Delek owns a fleet of post-October 2011 CPC-1232 tank cars that can be used for products service. Gordon noted that older DOT-111 cars are also suitable for shipments under regulations in the FAST Act transportation bill passed a year ago. There is a rail transloading facility on the Union Pacific line adjacent to the Tyler refinery where the company hopes to ramp up to unit train loading over time.

"We are going to scale up to 5,000 b/d within a month, and then the unit train component would take about a year to 15 months," Gordon said.

Delek also wants to convert its idle 32-car crude unloading terminal at its 73,000 b/d refinery in El Dorado, Arkansas, to products loading service. And it sees Alon USA's 73,000 b/d refinery at Big Spring, Texas, railing the short distance to Mexico once the two companies complete their pending combination.

Meanwhile, US and Mexican rail operator Kansas City Southern (KCS) laid out an aggressive vision for its participation, particularly in the industrial belt between pipeline-served Monterrey in the north and the densely populated capital Mexico City in the middle.

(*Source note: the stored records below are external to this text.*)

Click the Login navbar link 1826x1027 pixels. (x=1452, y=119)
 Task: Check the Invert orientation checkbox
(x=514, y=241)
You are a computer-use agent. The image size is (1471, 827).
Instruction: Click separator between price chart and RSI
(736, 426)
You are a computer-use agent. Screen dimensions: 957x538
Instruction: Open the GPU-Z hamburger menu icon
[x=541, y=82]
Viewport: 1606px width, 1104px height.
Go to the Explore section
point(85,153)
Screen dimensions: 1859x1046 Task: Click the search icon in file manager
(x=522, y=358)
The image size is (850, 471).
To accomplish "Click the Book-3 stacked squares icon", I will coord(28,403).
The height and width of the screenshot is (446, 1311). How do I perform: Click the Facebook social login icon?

"Our rail network will bridge that gap between Monterrey and San Luis Potosi" in north-central Mexico, said Jennifer Fussell, KCS' assistant vice-president of sales in its chemical and petroleum business.

KCS has been moving products unit trains for about two years between state-owned Pemex's 320,000 b/d Tula refinery near Mexico City and the Pacific coast port city Lazaro Cardenas. It has also shuttled products from Brownsville, Texas, to Monterrey for nine years, all with no incidents, Fussell said. KCS could move marine shipments into Mexican ports to inland areas by rail.

In addition to refined products unit train terminal projects slated for Salinas Victoria in the north, San Luis Potosi and the Mexico City area, Fussell said it is not clear what the eventual rail participation might be among Pemex's existing network of 77 terminals known as TARs.

"Will these TARs be used, sold, invested in to facilitate transloading?" she asked. "I do not think anyone has that answer today, although there is some infrastructure there, and some have that [rail] functionality."

Likewise, Gordon said matching loading capabilities will need to be built or modified in the US to meet potential demand in Mexico.

"Only so many companies are set up to ship diesel and gasoline by rail," he said, noting gasoline is more challenging because of the evaporation controls needed. "It is not what refineries are historically set up to do."

Fussell added that in addition to new projects that have been announced, KCS is seeing other repurposing of crude terminals "as well as simple retooling of smaller terminals – it is very encouraging."